他声音中并无多少悲伤,却让谢染心中不自觉有两分绞痛,想将这小可怜抱在怀中。
怎么会这么苦呢?
手不听使唤的牵住了那双有些凉意的手,谢染喉中微哽:“没事,都过去了。”
她长长吸了一口气:“那,你害怕吗?”
她无法想象,一个孩子是怎么面对亲生母亲死在自己面前的。
严明君眸中闪过一抹莫名,“不怕。”
他看得到,看得到那个女人离开人世时眸中的那一抹解脱。
比起活着,她更希望自己早就死了。
他握着谢染的手微紧,绷着声音说出了藏在他心底从未对人说过的话:“她死之前,严家人联系过她。”
那个女人,那个无时无刻不用仇恨目光看着他的女人。
她是个傻子,不然怎么会为一个无关紧要的一团肉艰难的活着?不然怎么会知道那团肉有了归宿之后就毫不犹豫的死去?
他眼中血色逐渐升起:“到那时候,我才知道……”
才知道,她也不是全然恨着自己的。
他没有那么可悲。
可一切,都晚了。
他是个最无能的废物,留不住一丝温暖。
他在那个女人离开之后才看得到她的那一抹眷恋,可那时候他却连那个女人的模样都回忆不起来。
在无尽阴暗的回忆中,只有她麻木的模样,只有她眼中渗着恨意对他说你怎么不去死的场景。

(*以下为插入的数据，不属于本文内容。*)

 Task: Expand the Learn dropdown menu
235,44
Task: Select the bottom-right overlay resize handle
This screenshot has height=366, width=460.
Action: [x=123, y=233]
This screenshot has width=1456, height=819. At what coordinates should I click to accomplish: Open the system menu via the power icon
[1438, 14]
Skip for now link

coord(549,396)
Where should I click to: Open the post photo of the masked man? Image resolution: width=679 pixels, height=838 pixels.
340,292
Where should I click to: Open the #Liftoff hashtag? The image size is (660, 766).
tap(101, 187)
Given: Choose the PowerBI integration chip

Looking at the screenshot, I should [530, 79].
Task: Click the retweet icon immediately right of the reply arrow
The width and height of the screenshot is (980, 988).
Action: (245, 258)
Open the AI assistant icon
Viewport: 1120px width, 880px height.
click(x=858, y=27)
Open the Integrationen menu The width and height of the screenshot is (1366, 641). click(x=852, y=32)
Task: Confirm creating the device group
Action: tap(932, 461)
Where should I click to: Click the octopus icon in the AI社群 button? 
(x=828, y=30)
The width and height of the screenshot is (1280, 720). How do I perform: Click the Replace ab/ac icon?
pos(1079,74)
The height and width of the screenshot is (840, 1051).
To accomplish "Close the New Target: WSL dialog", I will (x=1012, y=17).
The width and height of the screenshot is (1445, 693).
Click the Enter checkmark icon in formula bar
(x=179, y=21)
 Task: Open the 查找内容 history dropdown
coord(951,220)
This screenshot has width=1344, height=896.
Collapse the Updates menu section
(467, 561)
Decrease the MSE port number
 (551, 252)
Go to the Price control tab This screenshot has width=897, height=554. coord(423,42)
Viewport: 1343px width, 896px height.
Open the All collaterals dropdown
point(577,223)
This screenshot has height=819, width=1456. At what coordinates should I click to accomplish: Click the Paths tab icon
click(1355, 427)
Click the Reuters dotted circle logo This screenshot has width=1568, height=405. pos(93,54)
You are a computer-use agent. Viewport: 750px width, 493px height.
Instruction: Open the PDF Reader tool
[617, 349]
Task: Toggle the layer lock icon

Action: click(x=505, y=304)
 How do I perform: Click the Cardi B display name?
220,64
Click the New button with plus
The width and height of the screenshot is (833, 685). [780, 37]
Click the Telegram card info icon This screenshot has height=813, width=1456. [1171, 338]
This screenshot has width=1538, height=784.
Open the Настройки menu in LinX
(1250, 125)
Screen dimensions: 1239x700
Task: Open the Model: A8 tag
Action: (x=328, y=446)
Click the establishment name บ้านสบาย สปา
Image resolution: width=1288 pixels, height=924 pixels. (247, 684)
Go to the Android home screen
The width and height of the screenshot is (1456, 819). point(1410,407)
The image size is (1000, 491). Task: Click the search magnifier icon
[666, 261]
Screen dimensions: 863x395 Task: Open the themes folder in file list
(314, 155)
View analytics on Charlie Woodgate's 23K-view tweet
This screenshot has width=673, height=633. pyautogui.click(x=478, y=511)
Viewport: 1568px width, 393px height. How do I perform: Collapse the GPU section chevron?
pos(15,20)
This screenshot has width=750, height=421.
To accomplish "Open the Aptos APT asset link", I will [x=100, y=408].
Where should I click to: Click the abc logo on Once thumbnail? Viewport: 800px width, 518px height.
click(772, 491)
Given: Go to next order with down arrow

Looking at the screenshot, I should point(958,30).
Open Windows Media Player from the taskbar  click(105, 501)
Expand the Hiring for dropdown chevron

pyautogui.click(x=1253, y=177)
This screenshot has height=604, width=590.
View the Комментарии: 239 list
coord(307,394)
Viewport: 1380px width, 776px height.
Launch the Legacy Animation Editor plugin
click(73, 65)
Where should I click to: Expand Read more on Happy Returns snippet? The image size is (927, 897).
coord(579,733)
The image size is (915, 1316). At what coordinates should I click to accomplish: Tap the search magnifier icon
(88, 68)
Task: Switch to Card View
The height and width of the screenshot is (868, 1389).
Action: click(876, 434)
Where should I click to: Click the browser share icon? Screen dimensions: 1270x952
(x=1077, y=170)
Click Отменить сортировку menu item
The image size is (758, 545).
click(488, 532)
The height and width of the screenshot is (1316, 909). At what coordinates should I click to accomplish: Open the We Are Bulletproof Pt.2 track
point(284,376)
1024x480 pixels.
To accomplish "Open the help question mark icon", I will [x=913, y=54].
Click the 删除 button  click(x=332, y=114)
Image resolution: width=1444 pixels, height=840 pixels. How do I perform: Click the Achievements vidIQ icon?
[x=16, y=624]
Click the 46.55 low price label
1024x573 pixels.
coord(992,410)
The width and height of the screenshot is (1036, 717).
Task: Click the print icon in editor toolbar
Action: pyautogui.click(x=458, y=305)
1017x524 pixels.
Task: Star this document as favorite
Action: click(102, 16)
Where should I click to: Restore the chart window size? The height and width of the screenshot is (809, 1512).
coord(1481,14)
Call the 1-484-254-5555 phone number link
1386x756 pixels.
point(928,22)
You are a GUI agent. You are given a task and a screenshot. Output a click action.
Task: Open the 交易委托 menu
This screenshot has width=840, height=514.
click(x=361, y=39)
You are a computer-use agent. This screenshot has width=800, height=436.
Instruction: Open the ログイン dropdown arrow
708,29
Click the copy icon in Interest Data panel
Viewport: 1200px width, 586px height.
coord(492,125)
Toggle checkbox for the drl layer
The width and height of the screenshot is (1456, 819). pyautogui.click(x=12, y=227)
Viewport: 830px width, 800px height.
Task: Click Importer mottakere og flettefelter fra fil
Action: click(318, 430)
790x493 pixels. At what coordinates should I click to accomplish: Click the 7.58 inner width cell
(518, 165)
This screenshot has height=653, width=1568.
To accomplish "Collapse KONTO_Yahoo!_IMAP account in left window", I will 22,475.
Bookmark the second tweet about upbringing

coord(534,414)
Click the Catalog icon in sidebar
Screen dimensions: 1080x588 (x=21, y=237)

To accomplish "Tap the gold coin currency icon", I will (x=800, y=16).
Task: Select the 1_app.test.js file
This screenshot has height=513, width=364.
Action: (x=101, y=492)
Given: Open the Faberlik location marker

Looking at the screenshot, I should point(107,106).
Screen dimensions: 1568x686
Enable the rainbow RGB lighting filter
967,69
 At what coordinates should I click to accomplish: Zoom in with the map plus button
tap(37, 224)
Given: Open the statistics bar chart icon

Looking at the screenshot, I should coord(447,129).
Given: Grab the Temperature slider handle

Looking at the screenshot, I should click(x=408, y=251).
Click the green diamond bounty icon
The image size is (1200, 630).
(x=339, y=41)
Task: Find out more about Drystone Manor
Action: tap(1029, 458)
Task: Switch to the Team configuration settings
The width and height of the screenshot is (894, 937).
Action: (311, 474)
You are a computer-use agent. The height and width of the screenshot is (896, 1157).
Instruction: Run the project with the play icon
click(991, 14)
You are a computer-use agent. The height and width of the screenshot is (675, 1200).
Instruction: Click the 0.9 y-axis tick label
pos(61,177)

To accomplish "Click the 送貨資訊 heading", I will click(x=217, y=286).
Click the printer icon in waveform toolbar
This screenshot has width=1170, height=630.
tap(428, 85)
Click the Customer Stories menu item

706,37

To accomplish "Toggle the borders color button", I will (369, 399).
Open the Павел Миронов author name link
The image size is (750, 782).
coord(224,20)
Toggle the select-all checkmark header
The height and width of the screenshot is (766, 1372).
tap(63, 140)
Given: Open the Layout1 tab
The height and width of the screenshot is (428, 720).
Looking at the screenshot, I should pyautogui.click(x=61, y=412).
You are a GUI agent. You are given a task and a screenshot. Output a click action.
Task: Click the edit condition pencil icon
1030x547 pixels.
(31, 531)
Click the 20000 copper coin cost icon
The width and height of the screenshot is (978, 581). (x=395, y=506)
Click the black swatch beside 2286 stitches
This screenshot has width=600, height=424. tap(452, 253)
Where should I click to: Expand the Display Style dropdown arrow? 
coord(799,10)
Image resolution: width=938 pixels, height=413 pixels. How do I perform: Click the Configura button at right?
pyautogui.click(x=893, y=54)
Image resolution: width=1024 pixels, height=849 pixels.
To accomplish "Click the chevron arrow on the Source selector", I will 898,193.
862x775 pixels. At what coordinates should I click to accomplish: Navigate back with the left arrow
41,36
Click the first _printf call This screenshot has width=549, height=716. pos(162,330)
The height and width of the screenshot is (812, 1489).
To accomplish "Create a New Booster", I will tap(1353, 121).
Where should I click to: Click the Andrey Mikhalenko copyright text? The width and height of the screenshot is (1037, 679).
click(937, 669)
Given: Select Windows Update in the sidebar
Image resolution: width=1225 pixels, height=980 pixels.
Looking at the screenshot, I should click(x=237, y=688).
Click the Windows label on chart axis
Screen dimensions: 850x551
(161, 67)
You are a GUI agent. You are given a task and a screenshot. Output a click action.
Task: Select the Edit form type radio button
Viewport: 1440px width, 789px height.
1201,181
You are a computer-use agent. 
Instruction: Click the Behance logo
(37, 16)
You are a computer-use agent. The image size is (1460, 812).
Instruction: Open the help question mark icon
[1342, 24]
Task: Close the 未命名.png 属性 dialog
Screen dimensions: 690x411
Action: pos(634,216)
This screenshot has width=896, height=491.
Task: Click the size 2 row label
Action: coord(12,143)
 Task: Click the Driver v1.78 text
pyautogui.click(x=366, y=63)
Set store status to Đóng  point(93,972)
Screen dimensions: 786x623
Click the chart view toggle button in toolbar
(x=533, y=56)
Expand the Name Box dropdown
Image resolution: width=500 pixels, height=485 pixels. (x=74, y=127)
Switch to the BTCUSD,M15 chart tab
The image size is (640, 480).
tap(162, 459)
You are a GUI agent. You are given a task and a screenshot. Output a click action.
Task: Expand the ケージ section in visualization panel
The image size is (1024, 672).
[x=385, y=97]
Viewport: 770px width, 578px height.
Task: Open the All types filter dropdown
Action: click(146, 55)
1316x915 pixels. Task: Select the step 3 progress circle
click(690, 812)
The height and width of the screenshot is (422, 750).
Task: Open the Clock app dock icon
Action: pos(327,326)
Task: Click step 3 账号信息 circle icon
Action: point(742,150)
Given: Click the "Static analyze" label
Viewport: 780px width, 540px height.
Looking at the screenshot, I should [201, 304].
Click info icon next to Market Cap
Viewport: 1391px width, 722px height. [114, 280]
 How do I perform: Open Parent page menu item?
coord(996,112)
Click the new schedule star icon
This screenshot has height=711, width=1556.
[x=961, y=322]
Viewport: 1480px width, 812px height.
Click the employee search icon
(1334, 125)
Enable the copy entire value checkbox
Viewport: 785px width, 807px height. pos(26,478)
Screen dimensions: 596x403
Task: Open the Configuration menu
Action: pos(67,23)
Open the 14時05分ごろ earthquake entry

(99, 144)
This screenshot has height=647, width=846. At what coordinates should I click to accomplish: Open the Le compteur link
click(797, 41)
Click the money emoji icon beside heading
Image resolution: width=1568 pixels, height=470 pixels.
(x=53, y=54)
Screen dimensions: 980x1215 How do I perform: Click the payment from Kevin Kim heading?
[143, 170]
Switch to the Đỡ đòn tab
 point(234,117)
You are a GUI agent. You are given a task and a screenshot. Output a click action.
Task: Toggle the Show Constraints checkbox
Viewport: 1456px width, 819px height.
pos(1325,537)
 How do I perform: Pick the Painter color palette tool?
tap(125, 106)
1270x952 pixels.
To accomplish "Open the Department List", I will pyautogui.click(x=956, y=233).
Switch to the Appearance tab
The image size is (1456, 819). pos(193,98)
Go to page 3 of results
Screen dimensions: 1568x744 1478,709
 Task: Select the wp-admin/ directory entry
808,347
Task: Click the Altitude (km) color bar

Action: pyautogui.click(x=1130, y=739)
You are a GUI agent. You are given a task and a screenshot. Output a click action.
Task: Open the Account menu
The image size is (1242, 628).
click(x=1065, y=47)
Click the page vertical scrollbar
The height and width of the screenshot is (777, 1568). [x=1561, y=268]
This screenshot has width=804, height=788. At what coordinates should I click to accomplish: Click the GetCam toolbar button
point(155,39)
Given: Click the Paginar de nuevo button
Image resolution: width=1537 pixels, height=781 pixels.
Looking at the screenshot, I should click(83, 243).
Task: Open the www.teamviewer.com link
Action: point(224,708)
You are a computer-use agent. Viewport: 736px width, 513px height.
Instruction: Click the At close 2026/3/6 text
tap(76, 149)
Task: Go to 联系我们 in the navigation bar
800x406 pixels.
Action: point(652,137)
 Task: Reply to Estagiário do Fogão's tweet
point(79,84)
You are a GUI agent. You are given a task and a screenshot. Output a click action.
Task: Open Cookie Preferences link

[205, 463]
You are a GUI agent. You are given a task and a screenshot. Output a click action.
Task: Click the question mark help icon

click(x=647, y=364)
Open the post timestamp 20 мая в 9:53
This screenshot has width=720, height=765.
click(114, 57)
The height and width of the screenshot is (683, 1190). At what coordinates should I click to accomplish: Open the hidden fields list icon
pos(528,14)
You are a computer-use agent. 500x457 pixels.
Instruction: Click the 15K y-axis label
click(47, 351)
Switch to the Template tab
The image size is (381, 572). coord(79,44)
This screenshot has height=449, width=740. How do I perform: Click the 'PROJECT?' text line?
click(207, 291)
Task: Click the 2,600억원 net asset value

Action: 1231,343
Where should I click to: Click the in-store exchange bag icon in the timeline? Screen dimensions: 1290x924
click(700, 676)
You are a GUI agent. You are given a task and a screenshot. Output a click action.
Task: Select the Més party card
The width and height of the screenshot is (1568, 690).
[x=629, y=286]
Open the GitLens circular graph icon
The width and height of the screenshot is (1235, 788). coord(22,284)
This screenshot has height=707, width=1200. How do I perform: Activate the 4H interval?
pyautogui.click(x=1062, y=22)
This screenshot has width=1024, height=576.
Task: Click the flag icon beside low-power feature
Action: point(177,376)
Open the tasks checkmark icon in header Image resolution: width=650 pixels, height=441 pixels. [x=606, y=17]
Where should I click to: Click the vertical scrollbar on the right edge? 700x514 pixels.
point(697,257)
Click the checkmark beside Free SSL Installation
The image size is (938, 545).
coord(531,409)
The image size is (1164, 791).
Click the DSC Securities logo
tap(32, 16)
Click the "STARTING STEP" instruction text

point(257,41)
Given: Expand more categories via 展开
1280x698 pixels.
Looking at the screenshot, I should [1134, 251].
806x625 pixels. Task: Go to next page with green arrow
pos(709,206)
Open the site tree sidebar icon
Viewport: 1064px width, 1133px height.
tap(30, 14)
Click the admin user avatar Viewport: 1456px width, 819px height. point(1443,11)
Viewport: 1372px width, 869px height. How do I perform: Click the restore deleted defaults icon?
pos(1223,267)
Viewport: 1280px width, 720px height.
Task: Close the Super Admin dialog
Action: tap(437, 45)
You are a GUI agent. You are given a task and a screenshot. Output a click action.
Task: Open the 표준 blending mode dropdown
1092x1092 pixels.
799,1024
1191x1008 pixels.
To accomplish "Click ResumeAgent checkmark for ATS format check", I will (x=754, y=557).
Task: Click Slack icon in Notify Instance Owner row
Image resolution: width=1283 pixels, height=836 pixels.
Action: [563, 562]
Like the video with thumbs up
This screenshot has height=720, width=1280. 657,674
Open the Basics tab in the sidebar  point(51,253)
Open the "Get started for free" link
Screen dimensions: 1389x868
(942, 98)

谢染再也克制不住心中的心疼,将颤的厉害的小可怜抱在了怀中,轻轻抚着他的背:“过去了,都过去了。”
那阴暗的十多年都过去了,现在小可怜走了出来。
他长大了,有脑子中的知识。
他像是一棵野草,不用任何人的怜悯也能活的很好。
她也会看着小可怜一步步走出自己的路的。
被抱在温暖的怀中,严明君眼中有一瞬的清明。
他任由自己的脆弱和无助毫无掩饰的泄露出来,他将下巴抵在谢染的肩膀上,缓缓的闭上了眼睛。
就这样,阿染再心疼我些。
他从不想将最阴暗的过去暴露于人前,这会让他回忆起那段最为无助的时光。
但若是这种可怜和弱小能让阿染心疼他些,他会毫不犹豫将那些最为鲜血淋漓的过去捧在她的面前,让他的阿染垂下眸,给予他一丝怜悯。
“我从前不明白,我为什么不一样。”严明君眸色冷淡的望着窗外的艳阳,声音却是轻颤着。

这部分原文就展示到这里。